Des “mesures urgentes” sont nécessaires
Des changements importants sont nécessaires pour inverser la tendance, pointent les chercheurs, et la crise sanitaire actuelle liée à la pandémie de coronavirus pourraient représenter une opportunité. Pour les chercheurs, la pandémie Covid-19 et le changement climatique “représentent des crises convergentes”. “La pandémie nous a montré que lorsque la santé est menacée à l'échelle mondiale, nos économies et nos modes de vie peuvent s'arrêter”, a déclaré le Dr Ian Hamilton. Les milliards dépensés pourraient permettre d'améliorer les systèmes de santé publique, de créer des économies durables et de protéger l'environnement. Ces mesures pourraient dans le même temps réduire le risque de pandémies futures, car, rappellent les auteurs du rapport, le changement climatique conduit également à une élévation des risques de pandémie zoonotique comme la dengue, la malaria ou les maladies liées aux bactéries du genre Vibrio.

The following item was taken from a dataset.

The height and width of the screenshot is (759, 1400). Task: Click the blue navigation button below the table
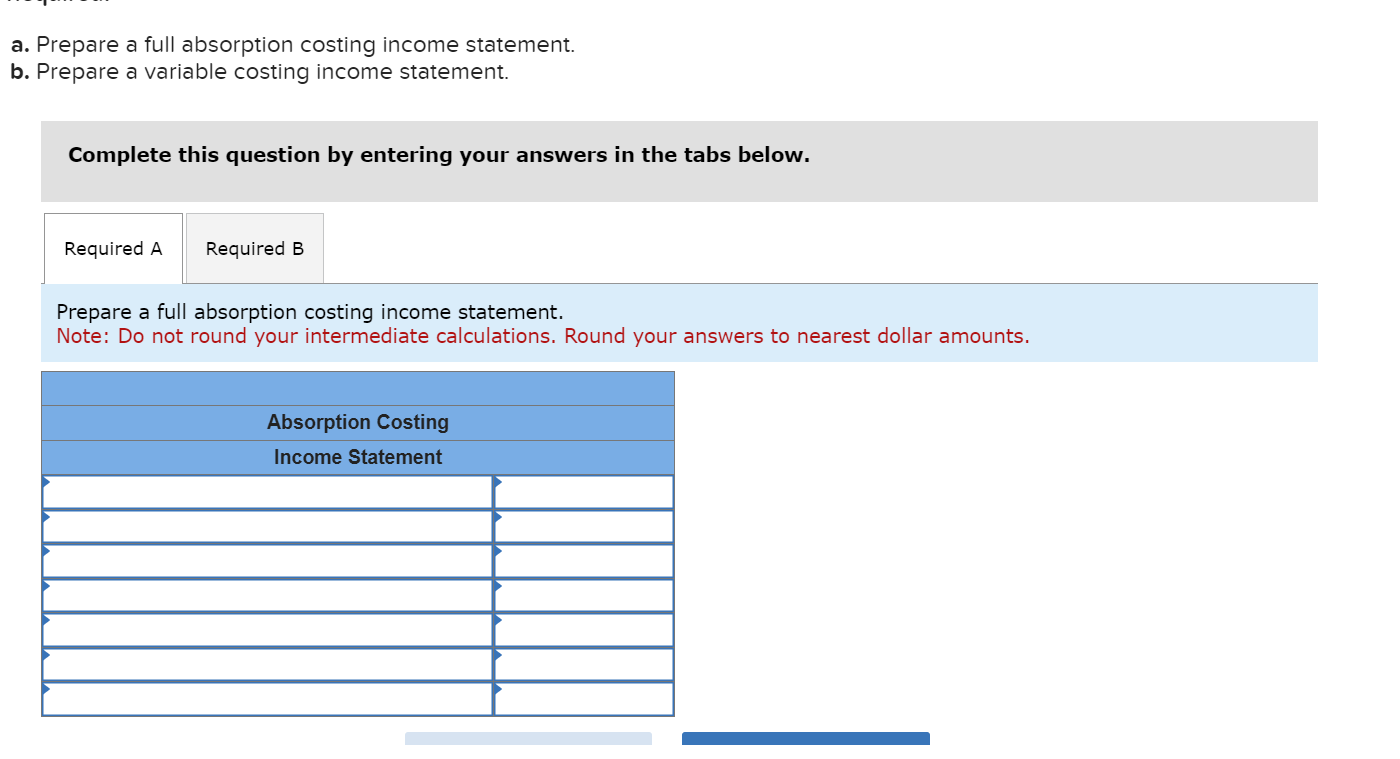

“Utiliser les investissements post-Covid en réponse à la crise écologique, c’est aussi prévenir des futures crises sanitaires, ainsi que leurs dommages économiques. Effectivement, en prenant maintenant des mesures structurelles, on est trois fois gagnant – une économie plus durable et équitable, un environnement respecté et protégé, et une meilleure santé publique pour tous”, confirme Jonathan Chambers.
Des “mesures urgentes” doivent être adoptées, assène le rapport. Actuellement, seule la moitié des pays étudiés par les chercheurs et universitaires ont élaboré des plans nationaux faisant le lien entre santé et climat, et seuls quatre d'entre eux disposent d'un financement national adéquat. Les deux tiers des villes du monde interrogées s'attendent à ce que le changement climatique compromette sérieusement leurs infrastructures de santé publique.